Palmer’s approach to the definition of the category as a whole
was not linguistic but pedagogical. He defined these successions of
words in terms of the learning difficulty they represented and the
approach that needed to be taken to mastering them. He was
unwilling to employ idiom as the terms for his most inclusive category,
since in his view this would have meant broadening its application to
cover proverbs, sayings, and figurative expressions, all of which
featured in the original IRET collection. Palmer spoke with some
scorn of idiom lists and clearly objected to the term itself because of
its loose application to word-combinations of various types and even
to peculiar construction patterns.
Harold Palmer’s A Grammar of English Words, published in
1938, provided the first opportunity to use the material classified in
the Interim Report, and to demonstrate in a practical form the
importance he and Hornby attached to collocations in the learning
and teaching of English. As an additional phraseological category,
GEW introduced the helpful and well-defined phrase, a class made
up of word-combinations, usually of sentence length, which
functioned as conversational formulae, sayings, and proverbs. He
had already written illuminatingly of conversational formulae, and
produced a number of gramophone records illustrating their use.
The Idiomatic and Syntactic English Dictionary, by contrast, was
a general-purpose dictionary for the advanced foreign learner. Yet it
too gave great prominence to phraseology, and deserves close
examination, both because it established precedents for the
subsequent treatment of word-combinations in general EFL
dictionaries and because certain of its features set a pattern for the
phraseological dictionaries. The phraseological research carried out
by Palmer and Hornby, though originally intended for teachers of
English and compilers of restricted vocabularies, was clearly too
valuable to be ignored during the compilation of ISED, and there is
evidence that extensive use was made of it, though material was
drawn from other sources as well.
As the Interim Report indicated, restricted collocations are of
many structural types, but a helpful distinction can be drawn between
lexical and grammatical collocations. The prominence given to
phrases and clauses in ISED and their characteristic structure give
ample support to the view that Hornby assigned specific example
types to particular functions and that the specific function of clauses
and phrases was to serve as simplified lexical frames for
comprehension and sentence building. Cutting across the division
between phrases, clauses and sentence was another characteristic
ISED device. Its purpose was to represent the collocational range
from which the individual collocations of a word are formed.

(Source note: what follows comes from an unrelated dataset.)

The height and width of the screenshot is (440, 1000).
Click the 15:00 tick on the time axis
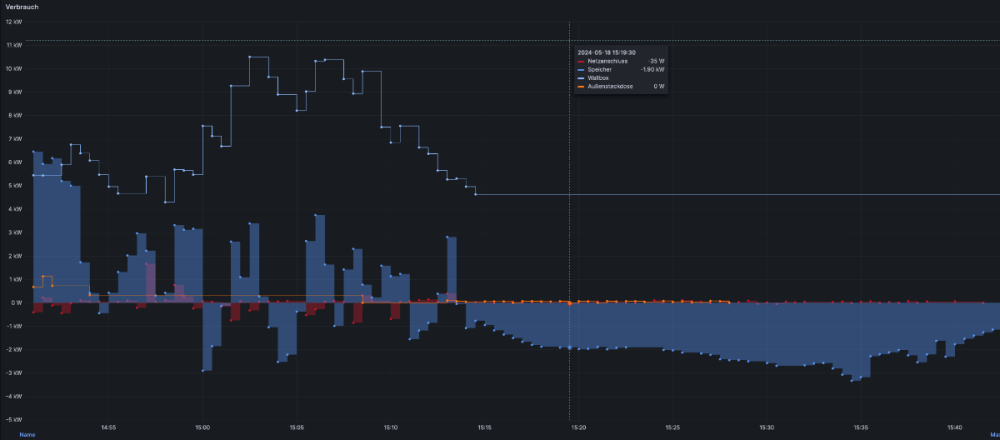[x=202, y=427]

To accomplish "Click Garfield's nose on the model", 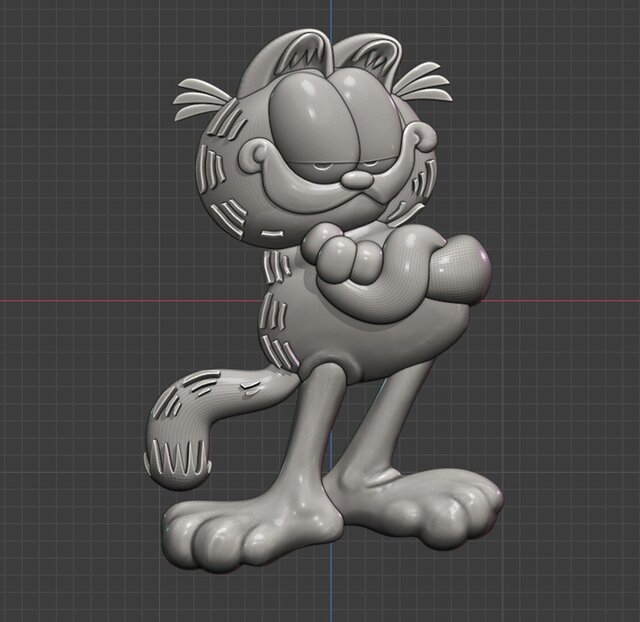I will (x=357, y=179).
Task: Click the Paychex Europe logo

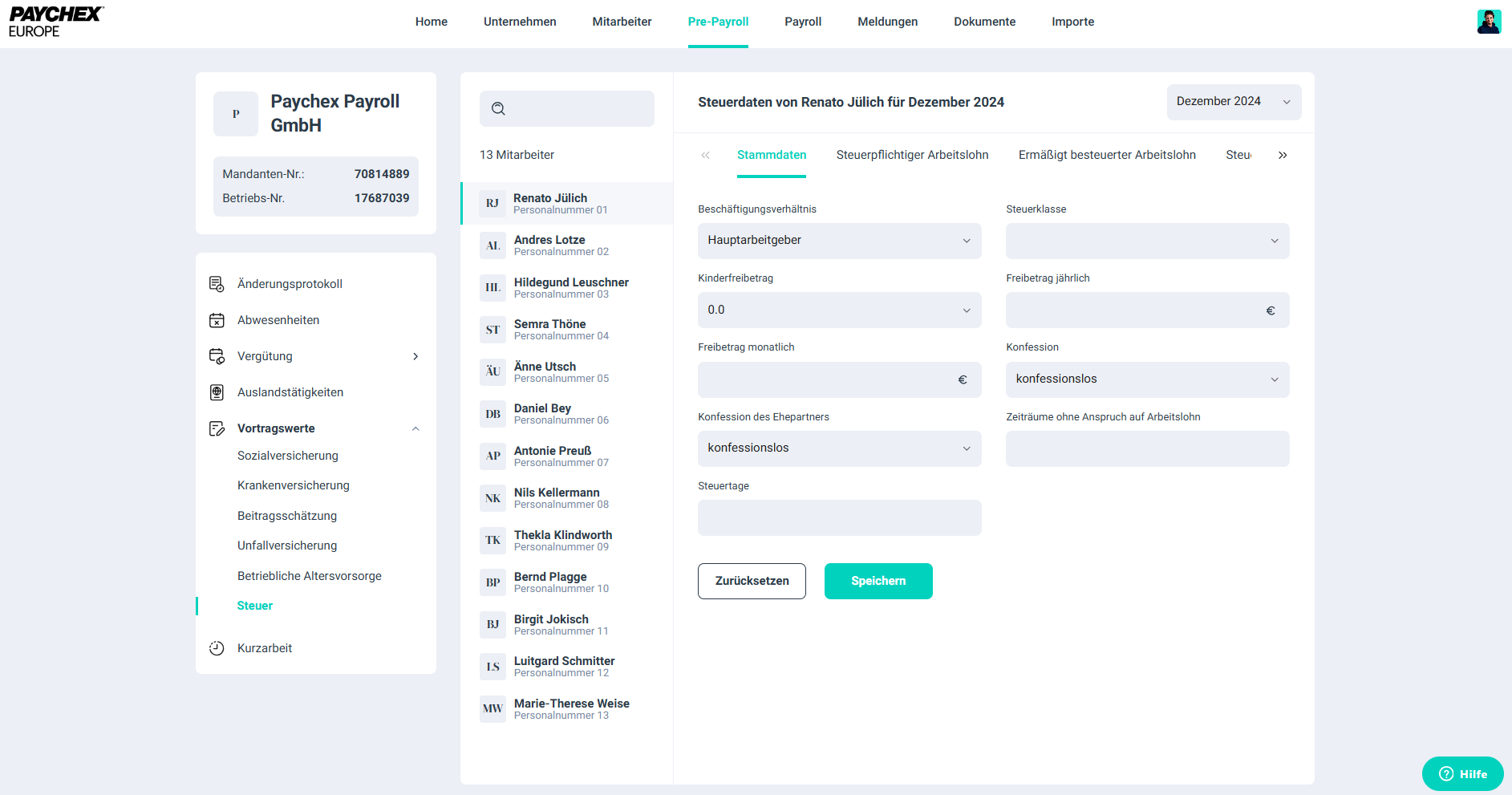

The first response to the need for a specialized dictionary of
word-combinations came in the late 1950s from Ronald Mackin,
formerly an EFL specialist with the British Council but at the time
teaching in the school of Applied Linguistics at Edinburgh University.
Mackin had assembled initially on paper slips a corpus of some
30000 citations from written texts with the aim of producing a
dictionary of multi-word items that were in the broadest sense
collocations. Mackin was well aware of the analytical problems on
several levels that faced anyone venturing into the domain of
phraseology.
The first dictionary of English collocations worthy of the name
was published in Warsaw in 1982. SEC provides a bare minimum of
grammatical labels and no information on style or meaning. Each
collocation in SEC contains at least one noun and a noun features in
every case as the headword.
The description of collocations and idioms, as developed at
IRET, had certain characteristic which, positively and negatively,
were to influence the later treatment of phraseology in learner’s
dictionaries. The grammar-centered approach of the pioneers was,
however, one of the primary factors leading to the introduction of
syntactic transformation into the specialized idiom dictionaries of the
1970s and 1980s. The treatment of word-combinations of various
kinds, including phrasal verbs, in the multi-purpose EFL dictionary
after ISED is a different strand in the general evolution, all of which
contribute greatly to the development of the history of dictionaries.